-- begin --
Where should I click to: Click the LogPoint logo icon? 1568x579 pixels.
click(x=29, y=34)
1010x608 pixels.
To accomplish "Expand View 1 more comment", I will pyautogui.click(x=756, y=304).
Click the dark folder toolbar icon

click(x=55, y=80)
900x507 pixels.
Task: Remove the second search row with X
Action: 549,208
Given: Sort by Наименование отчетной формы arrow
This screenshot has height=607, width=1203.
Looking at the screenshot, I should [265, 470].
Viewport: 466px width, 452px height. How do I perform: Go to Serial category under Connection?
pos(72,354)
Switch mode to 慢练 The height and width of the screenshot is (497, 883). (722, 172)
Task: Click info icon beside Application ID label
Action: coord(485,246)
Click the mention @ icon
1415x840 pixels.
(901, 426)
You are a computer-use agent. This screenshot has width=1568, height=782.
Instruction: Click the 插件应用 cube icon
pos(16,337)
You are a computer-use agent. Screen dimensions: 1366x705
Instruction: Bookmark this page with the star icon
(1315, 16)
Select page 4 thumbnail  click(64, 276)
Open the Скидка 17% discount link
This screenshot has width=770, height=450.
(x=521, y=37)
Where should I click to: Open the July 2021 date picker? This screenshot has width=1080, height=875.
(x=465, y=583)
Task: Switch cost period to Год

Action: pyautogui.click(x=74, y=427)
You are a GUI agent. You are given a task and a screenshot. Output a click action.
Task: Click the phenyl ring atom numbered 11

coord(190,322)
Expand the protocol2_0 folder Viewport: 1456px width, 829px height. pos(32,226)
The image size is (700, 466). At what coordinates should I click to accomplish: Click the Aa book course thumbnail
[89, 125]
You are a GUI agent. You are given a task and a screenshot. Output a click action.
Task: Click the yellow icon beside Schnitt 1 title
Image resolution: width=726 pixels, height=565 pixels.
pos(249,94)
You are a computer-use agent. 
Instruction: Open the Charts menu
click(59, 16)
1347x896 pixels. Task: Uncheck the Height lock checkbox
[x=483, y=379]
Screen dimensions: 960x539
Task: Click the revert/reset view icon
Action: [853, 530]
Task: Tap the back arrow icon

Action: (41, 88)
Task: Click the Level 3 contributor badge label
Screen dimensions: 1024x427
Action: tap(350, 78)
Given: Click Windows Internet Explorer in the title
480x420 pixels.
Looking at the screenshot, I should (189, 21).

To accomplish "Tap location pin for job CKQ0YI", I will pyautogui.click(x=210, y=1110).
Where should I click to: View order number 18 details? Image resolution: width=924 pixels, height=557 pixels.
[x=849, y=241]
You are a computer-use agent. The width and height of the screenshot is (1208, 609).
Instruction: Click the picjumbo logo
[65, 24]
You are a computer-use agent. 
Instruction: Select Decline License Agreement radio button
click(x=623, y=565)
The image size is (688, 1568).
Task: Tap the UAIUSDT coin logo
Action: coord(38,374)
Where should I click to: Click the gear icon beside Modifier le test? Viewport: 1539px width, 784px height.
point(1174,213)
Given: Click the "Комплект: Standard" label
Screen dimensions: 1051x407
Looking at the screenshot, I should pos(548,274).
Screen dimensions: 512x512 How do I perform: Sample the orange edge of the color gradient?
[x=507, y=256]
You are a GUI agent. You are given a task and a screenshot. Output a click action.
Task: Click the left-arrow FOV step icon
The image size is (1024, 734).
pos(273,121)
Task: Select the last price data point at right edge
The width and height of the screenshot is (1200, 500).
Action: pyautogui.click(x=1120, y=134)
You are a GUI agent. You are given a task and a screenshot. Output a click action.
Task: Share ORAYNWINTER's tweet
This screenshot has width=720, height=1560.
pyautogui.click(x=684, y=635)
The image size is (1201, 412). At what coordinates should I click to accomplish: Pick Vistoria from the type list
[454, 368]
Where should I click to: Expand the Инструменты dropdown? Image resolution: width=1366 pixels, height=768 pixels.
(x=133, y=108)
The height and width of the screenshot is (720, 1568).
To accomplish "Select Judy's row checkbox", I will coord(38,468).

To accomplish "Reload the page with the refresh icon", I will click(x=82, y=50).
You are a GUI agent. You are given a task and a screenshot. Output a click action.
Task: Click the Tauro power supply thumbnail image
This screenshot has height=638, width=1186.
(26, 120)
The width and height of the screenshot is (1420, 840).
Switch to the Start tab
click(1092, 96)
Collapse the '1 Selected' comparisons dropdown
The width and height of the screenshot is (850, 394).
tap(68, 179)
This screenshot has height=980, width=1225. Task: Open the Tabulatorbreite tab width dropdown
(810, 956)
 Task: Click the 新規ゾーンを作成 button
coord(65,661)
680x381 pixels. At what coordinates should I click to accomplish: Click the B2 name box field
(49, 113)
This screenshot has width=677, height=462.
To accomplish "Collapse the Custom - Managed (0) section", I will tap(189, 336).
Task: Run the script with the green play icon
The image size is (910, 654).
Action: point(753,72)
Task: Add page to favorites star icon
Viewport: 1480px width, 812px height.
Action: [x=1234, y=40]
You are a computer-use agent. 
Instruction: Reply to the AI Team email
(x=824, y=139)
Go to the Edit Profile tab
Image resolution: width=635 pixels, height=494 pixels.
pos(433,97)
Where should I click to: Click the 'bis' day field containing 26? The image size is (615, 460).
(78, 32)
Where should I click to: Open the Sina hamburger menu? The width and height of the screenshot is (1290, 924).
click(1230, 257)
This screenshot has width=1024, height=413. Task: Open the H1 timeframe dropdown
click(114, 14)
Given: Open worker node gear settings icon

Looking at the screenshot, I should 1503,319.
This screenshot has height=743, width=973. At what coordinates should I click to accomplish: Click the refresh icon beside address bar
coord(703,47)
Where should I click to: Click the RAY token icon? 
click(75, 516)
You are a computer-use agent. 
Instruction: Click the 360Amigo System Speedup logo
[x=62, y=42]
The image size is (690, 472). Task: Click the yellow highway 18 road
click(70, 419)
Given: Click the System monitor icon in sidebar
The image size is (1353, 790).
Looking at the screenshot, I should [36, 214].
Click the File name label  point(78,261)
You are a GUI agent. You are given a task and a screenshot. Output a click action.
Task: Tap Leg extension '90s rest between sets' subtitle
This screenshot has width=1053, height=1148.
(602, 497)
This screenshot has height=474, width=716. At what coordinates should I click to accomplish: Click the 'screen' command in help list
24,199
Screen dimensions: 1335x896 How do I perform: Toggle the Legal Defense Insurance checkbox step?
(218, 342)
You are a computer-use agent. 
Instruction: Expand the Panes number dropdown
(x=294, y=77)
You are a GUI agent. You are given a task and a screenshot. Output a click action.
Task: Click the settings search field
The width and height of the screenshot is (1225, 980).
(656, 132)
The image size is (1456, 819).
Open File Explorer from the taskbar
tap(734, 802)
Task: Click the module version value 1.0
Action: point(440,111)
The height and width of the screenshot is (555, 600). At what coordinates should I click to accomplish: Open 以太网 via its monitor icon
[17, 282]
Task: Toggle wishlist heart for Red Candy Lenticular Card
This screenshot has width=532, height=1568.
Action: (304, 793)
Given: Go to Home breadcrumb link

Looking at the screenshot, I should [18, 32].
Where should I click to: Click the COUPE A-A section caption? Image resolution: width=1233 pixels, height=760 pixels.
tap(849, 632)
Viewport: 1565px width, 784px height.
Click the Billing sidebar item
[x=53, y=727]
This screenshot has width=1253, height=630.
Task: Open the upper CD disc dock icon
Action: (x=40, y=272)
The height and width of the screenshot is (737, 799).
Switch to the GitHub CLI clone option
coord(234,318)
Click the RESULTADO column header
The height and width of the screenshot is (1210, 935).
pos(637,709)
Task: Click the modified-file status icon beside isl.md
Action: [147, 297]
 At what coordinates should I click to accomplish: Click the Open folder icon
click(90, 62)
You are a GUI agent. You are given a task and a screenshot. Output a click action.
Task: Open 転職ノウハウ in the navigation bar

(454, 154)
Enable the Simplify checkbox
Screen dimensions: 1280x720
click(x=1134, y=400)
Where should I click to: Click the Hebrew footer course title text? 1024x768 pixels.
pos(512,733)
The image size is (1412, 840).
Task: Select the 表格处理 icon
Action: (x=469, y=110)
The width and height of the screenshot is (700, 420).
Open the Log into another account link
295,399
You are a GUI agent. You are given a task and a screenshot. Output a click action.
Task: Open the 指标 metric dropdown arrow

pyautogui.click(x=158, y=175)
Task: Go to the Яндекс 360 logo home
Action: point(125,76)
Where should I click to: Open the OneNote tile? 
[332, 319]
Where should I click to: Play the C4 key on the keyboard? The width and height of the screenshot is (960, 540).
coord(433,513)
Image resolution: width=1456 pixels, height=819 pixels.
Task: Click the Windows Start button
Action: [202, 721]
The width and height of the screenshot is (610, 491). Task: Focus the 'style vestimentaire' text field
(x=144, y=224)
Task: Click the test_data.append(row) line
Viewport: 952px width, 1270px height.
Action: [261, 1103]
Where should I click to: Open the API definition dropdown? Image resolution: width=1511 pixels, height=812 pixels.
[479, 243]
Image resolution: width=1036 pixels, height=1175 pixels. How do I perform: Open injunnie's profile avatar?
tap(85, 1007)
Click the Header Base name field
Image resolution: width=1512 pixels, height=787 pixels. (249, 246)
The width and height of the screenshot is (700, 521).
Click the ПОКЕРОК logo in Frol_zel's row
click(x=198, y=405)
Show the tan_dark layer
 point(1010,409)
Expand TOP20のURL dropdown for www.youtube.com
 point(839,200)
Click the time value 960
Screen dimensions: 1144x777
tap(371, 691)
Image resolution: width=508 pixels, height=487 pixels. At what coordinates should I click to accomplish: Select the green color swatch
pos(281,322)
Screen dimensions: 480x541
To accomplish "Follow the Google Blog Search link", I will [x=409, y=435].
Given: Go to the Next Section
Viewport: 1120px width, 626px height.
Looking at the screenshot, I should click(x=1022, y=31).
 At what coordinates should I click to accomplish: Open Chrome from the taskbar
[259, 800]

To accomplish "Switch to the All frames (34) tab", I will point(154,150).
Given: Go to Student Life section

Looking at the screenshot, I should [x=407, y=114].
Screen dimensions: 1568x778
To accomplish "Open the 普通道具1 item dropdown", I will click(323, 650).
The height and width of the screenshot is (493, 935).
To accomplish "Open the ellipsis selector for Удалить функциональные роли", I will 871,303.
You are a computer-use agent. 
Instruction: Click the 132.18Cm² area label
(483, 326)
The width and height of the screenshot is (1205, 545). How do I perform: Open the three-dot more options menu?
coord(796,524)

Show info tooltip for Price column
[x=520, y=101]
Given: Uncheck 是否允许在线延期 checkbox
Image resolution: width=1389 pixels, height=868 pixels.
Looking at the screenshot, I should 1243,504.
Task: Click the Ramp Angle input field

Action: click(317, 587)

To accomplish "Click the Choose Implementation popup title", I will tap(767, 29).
-- end --
▶ **Exercise description**:
Rewrite the entries as a numbered list, beginning with the line that contains "The height and width of the screenshot is (737, 799)." and continuing through the line that contains "Action: [202, 721]", with both of those lines included and any blank lines dropped.

▶ **Answer to this exercise**:
1. The height and width of the screenshot is (737, 799).
2. Switch to the GitHub CLI clone option
3. coord(234,318)
4. Click the RESULTADO column header
5. The height and width of the screenshot is (1210, 935).
6. pos(637,709)
7. Task: Click the modified-file status icon beside isl.md
8. Action: [147, 297]
9.  At what coordinates should I click to accomplish: Click the Open folder icon
10. click(90, 62)
11. You are a GUI agent. You are given a task and a screenshot. Output a click action.
12. Task: Open 転職ノウハウ in the navigation bar
13. (454, 154)
14. Enable the Simplify checkbox
15. Screen dimensions: 1280x720
16. click(x=1134, y=400)
17. Where should I click to: Click the Hebrew footer course title text? 1024x768 pixels.
18. pos(512,733)
19. The image size is (1412, 840).
20. Task: Select the 表格处理 icon
21. Action: (x=469, y=110)
22. The width and height of the screenshot is (700, 420).
23. Open the Log into another account link
24. 295,399
25. You are a GUI agent. You are given a task and a screenshot. Output a click action.
26. Task: Open the 指标 metric dropdown arrow
27. pyautogui.click(x=158, y=175)
28. Task: Go to the Яндекс 360 logo home
29. Action: point(125,76)
30. Where should I click to: Open the OneNote tile? 
31. [332, 319]
32. Where should I click to: Play the C4 key on the keyboard? The width and height of the screenshot is (960, 540).
33. coord(433,513)
34. Image resolution: width=1456 pixels, height=819 pixels.
35. Task: Click the Windows Start button
36. Action: [202, 721]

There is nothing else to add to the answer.